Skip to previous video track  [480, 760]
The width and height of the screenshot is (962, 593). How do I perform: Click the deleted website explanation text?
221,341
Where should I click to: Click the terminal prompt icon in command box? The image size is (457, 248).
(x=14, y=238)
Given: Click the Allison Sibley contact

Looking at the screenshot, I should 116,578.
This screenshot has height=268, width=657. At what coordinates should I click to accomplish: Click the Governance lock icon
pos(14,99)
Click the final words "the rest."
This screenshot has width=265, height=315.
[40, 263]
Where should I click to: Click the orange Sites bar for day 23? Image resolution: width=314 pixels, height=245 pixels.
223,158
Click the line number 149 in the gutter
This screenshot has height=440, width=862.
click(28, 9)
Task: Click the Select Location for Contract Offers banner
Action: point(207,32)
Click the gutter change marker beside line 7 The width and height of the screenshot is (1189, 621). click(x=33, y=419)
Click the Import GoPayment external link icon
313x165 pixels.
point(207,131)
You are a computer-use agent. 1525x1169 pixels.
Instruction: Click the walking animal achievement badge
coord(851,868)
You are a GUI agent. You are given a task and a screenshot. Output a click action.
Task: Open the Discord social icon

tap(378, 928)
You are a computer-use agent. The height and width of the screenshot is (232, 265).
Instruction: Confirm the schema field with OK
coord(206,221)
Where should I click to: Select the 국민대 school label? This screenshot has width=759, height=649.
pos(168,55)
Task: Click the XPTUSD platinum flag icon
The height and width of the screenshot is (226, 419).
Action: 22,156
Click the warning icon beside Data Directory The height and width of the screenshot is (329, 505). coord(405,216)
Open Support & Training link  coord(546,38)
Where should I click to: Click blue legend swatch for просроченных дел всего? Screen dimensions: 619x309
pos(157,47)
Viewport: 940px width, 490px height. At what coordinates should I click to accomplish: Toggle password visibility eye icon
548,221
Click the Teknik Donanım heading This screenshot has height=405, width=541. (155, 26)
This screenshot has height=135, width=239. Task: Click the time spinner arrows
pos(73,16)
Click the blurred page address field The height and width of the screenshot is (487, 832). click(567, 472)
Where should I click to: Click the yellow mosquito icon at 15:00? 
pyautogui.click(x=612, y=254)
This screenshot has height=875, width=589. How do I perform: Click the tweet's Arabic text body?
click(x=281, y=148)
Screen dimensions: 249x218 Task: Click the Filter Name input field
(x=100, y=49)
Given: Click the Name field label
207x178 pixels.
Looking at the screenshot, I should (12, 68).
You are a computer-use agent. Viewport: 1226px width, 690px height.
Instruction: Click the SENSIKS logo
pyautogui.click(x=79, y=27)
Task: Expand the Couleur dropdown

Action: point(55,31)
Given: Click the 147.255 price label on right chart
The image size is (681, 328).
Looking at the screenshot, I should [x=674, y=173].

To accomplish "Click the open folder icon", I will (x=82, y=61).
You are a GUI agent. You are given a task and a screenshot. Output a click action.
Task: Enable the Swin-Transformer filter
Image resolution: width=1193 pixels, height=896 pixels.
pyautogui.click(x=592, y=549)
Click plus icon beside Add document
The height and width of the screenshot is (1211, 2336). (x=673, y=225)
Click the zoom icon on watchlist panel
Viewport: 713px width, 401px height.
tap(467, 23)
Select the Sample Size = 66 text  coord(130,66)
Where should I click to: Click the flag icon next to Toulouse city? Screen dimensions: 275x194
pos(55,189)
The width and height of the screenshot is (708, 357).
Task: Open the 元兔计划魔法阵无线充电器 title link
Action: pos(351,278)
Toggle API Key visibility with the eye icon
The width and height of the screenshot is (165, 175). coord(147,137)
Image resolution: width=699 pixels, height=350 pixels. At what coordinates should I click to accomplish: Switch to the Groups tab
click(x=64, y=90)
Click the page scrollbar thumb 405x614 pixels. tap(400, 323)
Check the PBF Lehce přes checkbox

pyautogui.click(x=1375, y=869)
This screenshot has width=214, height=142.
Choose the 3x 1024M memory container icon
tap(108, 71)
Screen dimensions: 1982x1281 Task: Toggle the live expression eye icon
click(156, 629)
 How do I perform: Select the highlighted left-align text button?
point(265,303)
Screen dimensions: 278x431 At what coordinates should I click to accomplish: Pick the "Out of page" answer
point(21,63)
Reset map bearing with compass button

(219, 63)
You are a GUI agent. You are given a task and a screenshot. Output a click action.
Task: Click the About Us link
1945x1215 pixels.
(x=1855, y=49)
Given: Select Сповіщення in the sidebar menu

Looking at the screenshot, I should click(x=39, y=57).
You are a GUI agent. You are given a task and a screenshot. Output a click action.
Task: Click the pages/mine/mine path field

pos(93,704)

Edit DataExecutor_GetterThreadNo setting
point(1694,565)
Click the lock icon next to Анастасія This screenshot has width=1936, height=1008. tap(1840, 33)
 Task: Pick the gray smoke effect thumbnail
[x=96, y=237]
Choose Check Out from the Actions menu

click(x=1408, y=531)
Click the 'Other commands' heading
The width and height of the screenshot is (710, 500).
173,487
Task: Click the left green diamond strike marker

REQUIREMENT :: How many lines in the rows above contain the string "field", matching case? Reply with the number alone.

ANSWER TO THE EXERCISE :: 5